• Required action: Reproduce verbatim everything from the start of the data down to and including the line that contains "step-complete-check-icon: ✔ is".

[Source data]

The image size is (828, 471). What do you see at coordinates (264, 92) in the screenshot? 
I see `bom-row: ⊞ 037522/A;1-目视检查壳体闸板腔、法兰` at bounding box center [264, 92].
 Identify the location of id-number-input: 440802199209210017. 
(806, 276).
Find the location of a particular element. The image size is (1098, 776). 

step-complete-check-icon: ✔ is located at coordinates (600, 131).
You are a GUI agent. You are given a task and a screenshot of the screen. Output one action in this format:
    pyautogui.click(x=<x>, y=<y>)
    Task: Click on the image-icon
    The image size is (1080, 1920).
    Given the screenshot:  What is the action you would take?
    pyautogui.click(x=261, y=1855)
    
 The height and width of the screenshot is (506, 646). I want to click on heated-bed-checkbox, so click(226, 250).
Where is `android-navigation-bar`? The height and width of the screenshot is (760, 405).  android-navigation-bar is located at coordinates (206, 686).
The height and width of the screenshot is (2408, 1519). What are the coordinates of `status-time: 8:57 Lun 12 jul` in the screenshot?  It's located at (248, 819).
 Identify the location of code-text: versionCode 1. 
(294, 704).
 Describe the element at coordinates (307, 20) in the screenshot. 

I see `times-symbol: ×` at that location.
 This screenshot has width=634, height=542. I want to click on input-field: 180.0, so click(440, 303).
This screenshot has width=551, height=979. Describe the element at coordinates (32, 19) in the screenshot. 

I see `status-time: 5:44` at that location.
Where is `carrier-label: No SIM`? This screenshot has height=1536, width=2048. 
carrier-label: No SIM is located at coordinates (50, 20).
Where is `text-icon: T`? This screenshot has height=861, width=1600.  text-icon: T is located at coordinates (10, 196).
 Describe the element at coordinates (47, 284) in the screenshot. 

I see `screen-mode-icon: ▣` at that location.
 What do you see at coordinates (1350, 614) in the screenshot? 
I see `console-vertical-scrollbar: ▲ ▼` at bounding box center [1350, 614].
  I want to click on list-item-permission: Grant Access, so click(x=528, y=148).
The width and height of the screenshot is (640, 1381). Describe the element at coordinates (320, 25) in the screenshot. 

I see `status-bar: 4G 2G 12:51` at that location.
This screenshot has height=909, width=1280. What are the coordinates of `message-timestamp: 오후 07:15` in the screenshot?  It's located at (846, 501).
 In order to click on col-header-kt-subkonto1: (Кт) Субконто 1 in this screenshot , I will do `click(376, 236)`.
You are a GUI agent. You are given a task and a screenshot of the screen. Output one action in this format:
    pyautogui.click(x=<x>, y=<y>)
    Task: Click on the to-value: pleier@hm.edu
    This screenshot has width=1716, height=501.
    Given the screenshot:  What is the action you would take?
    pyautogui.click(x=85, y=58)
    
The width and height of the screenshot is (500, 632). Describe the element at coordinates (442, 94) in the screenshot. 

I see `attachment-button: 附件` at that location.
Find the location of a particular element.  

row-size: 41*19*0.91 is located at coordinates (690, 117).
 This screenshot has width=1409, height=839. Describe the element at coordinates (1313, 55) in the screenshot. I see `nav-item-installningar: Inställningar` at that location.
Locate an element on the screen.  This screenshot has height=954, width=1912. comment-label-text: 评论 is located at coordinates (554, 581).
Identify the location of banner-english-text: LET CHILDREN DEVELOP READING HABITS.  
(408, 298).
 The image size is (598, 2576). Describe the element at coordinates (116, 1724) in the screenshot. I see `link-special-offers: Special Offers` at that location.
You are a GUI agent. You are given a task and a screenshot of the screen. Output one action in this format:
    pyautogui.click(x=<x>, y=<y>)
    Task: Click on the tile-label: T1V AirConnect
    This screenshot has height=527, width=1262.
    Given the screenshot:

[/Source data]

• Exercise solution:
The image size is (828, 471). What do you see at coordinates (264, 92) in the screenshot? 
I see `bom-row: ⊞ 037522/A;1-目视检查壳体闸板腔、法兰` at bounding box center [264, 92].
 Identify the location of id-number-input: 440802199209210017. 
(806, 276).
Find the location of a particular element. The image size is (1098, 776). 

step-complete-check-icon: ✔ is located at coordinates (600, 131).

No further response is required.